◆ What you will do ◆
Locate the line that contains "Open 답변요령 for 입사하면 어떤 일을 하고 싶은가?". Print it and each following line through the end of the listing, verbatim, and nothing more.
___ Available data
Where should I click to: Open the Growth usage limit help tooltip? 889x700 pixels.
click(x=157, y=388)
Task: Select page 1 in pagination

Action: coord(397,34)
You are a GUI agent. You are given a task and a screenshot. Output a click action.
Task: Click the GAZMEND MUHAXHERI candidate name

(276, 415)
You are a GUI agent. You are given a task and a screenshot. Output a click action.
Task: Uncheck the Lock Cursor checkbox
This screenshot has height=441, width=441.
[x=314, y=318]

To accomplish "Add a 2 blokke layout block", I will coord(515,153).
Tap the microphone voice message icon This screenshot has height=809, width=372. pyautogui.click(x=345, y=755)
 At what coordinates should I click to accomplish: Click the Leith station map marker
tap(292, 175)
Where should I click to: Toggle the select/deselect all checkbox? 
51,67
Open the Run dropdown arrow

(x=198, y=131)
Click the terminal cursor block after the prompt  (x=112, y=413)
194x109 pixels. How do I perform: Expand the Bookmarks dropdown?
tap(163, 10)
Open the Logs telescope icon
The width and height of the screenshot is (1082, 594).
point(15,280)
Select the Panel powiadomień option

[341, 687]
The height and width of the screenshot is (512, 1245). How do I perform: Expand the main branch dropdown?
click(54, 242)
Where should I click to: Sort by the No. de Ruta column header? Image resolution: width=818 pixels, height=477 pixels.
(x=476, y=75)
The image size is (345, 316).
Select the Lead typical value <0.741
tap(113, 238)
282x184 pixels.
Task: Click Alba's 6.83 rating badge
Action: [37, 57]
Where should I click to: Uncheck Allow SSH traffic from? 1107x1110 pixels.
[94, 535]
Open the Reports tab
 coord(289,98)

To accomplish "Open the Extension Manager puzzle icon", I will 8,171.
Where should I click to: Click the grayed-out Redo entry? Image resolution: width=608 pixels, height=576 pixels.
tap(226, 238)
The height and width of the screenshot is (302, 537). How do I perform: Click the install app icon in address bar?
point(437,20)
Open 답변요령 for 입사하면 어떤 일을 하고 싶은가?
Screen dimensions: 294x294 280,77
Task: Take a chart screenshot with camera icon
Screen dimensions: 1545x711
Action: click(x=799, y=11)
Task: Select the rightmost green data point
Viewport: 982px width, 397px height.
______
◆ Output ◆
Open 답변요령 for 입사하면 어떤 일을 하고 싶은가?
Screen dimensions: 294x294 280,77
Task: Take a chart screenshot with camera icon
Screen dimensions: 1545x711
Action: click(x=799, y=11)
Task: Select the rightmost green data point
Viewport: 982px width, 397px height.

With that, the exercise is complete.